The Court of Appeal in The Hague on Friday ruled in favour of four Nigerian farmers and Friends of the Earth, an environmental organisation, in a long-running legal dispute against the energy giant, Shell.
Milieudefensie, the Dutch arm of Friends of the Earth and the farmers first took Shell to court back in 2008 for oil spills in Goi, Oruma and Ikot Ada Udo in Nigeria. In 2013, the court in The Hague ruled that Shell was responsible for the oil spills, but only in Ikot Ada Udo and also observed that the parent company Royal Dutch Shell cannot be held liable for the activities of its Nigerian subsidiary, Shell Nigeria. Following this verdict, both parties sought an appeal, with Shell consistently arguing that a Dutch court can not rule on Shell’s activities in Nigeria.
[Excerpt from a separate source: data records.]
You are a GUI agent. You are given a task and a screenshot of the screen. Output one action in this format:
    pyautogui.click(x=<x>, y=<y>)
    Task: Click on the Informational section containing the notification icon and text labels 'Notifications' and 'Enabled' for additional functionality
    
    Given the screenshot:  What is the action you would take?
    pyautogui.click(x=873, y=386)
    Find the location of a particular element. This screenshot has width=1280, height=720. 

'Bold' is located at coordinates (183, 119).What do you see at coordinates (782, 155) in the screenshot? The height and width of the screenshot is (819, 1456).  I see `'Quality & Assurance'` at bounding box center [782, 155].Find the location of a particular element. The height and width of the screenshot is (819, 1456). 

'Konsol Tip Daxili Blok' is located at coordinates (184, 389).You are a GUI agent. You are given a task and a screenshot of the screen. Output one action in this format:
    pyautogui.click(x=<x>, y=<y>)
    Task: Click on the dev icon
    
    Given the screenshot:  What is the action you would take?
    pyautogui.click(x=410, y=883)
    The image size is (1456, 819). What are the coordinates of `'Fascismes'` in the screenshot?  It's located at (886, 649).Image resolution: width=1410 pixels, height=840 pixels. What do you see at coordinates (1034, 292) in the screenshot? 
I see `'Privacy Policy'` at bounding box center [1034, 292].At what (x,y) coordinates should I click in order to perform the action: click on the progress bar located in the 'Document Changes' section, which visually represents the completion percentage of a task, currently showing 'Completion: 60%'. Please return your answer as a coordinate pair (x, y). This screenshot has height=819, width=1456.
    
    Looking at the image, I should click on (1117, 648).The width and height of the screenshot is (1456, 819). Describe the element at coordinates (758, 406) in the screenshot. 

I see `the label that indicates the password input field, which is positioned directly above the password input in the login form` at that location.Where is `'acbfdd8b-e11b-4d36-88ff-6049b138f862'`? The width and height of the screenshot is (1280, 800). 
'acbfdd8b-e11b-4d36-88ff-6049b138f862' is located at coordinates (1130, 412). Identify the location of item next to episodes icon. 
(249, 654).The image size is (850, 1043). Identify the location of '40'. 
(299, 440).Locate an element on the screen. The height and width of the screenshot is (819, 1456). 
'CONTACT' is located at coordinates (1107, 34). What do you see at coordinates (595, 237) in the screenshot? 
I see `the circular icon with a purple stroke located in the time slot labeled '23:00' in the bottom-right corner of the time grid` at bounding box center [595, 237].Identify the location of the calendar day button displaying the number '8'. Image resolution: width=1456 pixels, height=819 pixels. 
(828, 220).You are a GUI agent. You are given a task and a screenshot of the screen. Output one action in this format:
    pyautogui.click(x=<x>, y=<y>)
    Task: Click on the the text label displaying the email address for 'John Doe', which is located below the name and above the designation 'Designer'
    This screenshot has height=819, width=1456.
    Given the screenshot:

In 2015, the first verdict in the appeal favoured Milieudefensie, where the judge ruled that a Dutch court was authorised to rule on the oil spills in Nigeria. Finally, in 2021 Milieudefensie and the farmers had a landslide victory. The court ruled that Shell Nigeria was liable for oil pollution at all three villages in the Niger Delta and that the parent company Royal Dutch Shell had also violated its duty of care. Shell Nigeria must also compensate three of the four Nigerian claimants for the oil pollution on their land.
This case drew particular attention because, for the first time, a company and its foreign subsidiary have been tried before a Dutch court for breaching their duty of care abroad. This could potentially impact suits filed in the future against multinational companies operating in multiple jurisdictions.
Donald Pols, director of Milieudefensie said:
This is fantastic news for the affected farmers. It is enormous that Shell has to compensate for the damage. This is also a warning for all Dutch transnational corporations involved in injustice worldwide. Victims of environmental pollution, land grabbing or exploitation now have a better chance to win a legal battle against the companies involved. People in developing countries are no longer without rights in the face of transnational corporations.
The matter concerning the oil well at Ikot Ada Udo requires further clarification because the positions of the parties differ on the matter of whether “the pollution still needs to be cleaned up and to where the pollution has spread”; the court ordered that the case will be continued on this matter.